The study covered the years following 2010, when Massachusetts lawmakers lifted a statewide limit on the percentage of education funding that could go to charters. The law was directed specifically at lowest-performing school districts like Boston. As a result, funding for charter schools grew to 18 percent from 9 percent of district funding in those areas, and operators filed dozens of applications for new charter schools.

Of note, the state limited the charter expansion to “proven providers”: existing charter schools whose students had already shown progress. Those schools — identified on the basis of both academic metrics (test scores, high school graduation rates and suspensions) and student data (high-need student populations, as well as student attrition over time) — accounted for four out of Boston’s seven charter middle schools. They would be allowed to expand their existing schools and establish new campuses.

Expansion moved swiftly. Between 2010 and 2015, the percentage of Boston kindergartners enrolled in a charter school rose to 9 percent from 5 percent; sixth-graders enrolled in a Boston charter more than doubled in proportion — growing to 31 percent from 15 percent; and ninth-graders enrolled in a charter climbed to 15 percent from a previous 9 percent.

More importantly, academic data show that those students performed better than they would have elsewhere. The authors found that the charter schools selected for expansion produced larger learning gains over those five years than other charter schools. New and expanded charters posted similar academic results as their original campuses. And the proven providers saw no decline in quality, even as they directed existing staff and resources toward expanding operations.

Co-author Sarah Cohodes, a professor of education and economics at Columbia University’s Teachers College, suggested that part of the expansion’s success lay in the fact that Massachusetts had simply chosen the right charter schools to scale. While education leaders always try to pick good candidates for growth, the proven-provider strategy offered a “very promising path forward,” she said.

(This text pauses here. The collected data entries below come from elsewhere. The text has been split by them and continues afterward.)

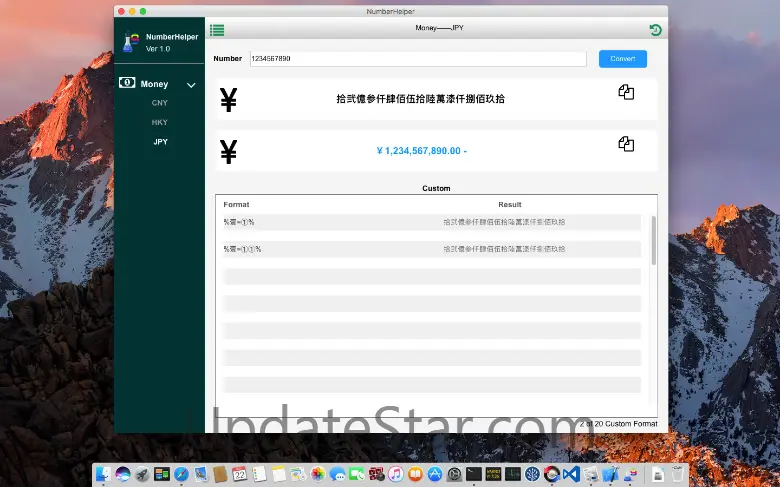Copy the ¥ 1,234,567,890.00 formatted result
This screenshot has width=780, height=487.
pos(626,144)
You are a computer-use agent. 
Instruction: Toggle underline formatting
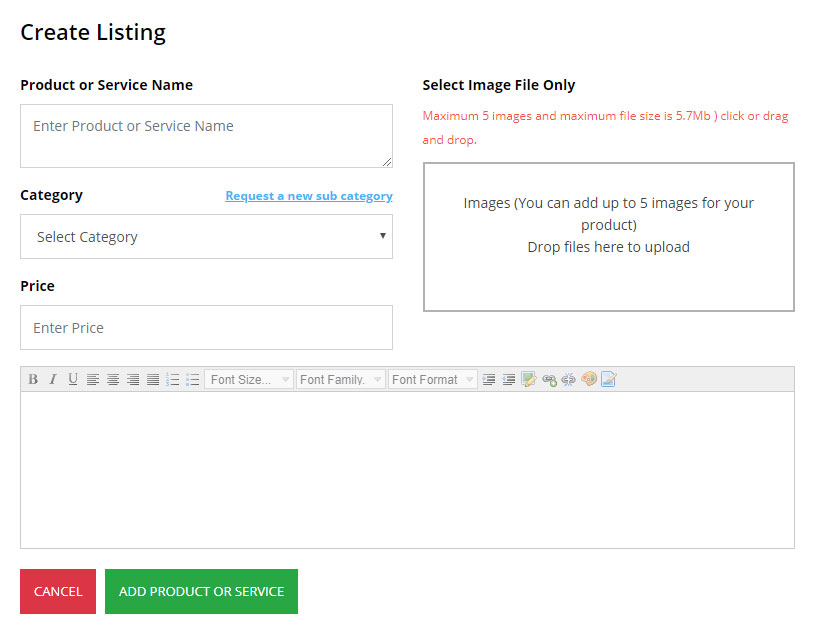tap(73, 380)
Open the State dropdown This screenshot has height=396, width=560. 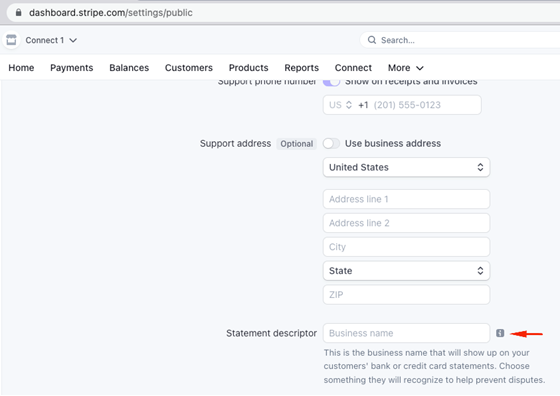[406, 271]
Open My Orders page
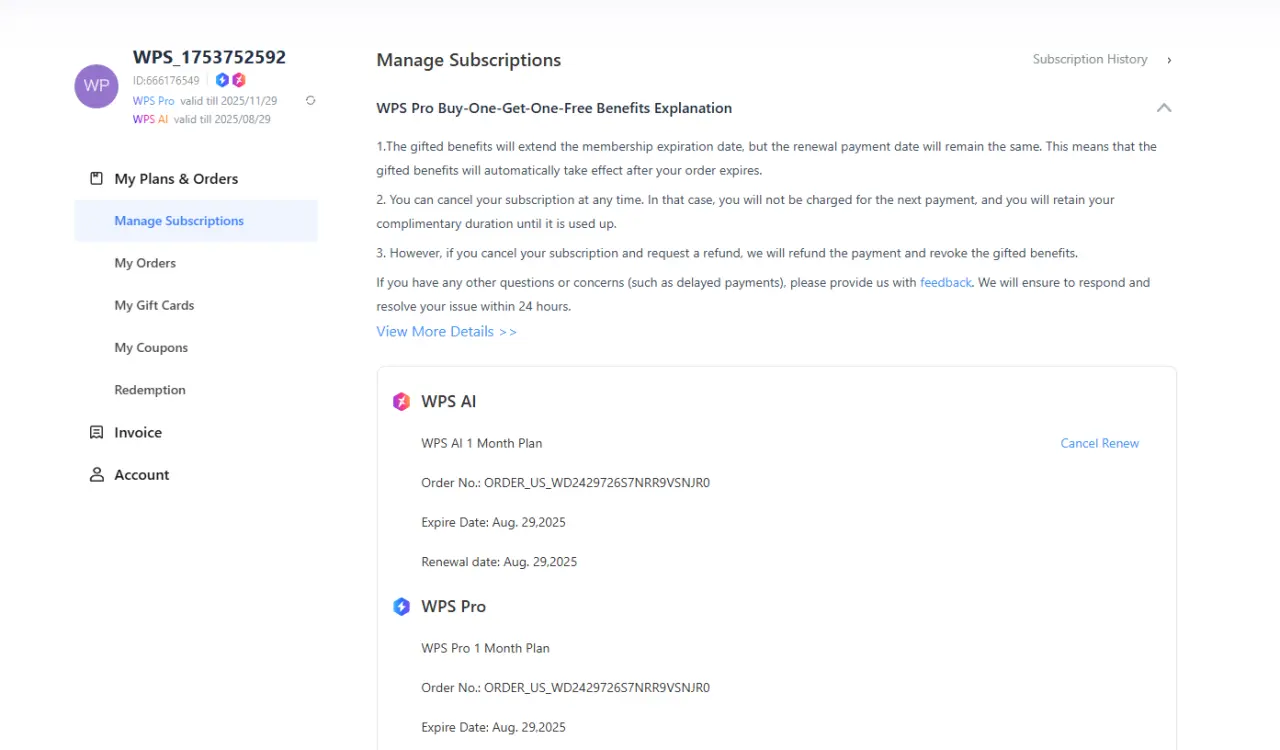1280x750 pixels. pyautogui.click(x=145, y=263)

“Of course, all states and authorizing entities do have processes through which they decide who to authorize — they’re not just willy-nilly saying anyone can do it,” Cohodes said. “But they’re not necessarily focused on operators who have demonstrated success in other schools.”

Some charter advocates disagree. By requiring evidence of prior success, the conservative Pioneer Institute has argued, Massachusetts is deliberately slowing the growth of a resoundingly successful charter school sector. Others lament that if regulators favor charter models that have already succeeded, students will miss out on promising but unproven new practices.

At present, it’s difficult to picture any Massachusetts charters being asked to expand, whether due to their successes or public demand. A 2016 effort to further lift the statewide cap on charters was decisively defeated at the ballot box, and polls indicate that public support for the schools has waned significantly among Democrats, who make up the majority of Massachusetts voters.